• _Talimatlar_
• A. Metin parçasına göre Çekirge bölgesinin şifalı suları hangi kaynaklardan gelir?
• B. Kayıtlarda "height" kelimesinin geçtiği satır sayısını lütfen hesaplayın ve yalnızca sayıyı yazın. Büyük ve küçük harf ayrımı dikkate alınmalıdır.

• _Metin parçası_
╭──
Bursa’nın Çekirge semtinde yer alan kaplıcaların tümü bir başlık altında toplanmış ve değerlendirilmiştir. Çekirge bölgesinin şifalı suları Vakıfbahçe kaynaklarından gelir. Yörede çok sayıda konaklama tesisi bulunur ve bu tesislerin su banyoları ve diğer kaplıcalar hep bu kaynak sularıyla beslenir. Çekirge semtinin denizden yüksekliği ortalama 220 metredir.
Çekirge kaplıcalarının zengin ve derin bir tarihi vardır. Ancak bu konuya girmeden önce, halk arasında yaygın olan yöresel bir söylenceden bahsetmemiz doğru olacaktır.
╰──
• _Verilen veriler_
╭──
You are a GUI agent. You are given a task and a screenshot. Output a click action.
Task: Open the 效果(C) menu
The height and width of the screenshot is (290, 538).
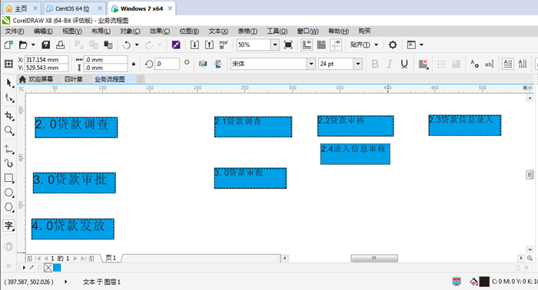tap(160, 31)
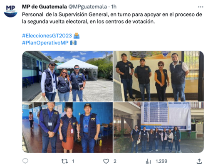Share the tweet using the upload icon
Viewport: 208px width, 167px height.
pyautogui.click(x=199, y=161)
╰──
• _Beklenen yanıtlar_
• A. Vakıfbahçe kaynaklarından gelir.

• B. 2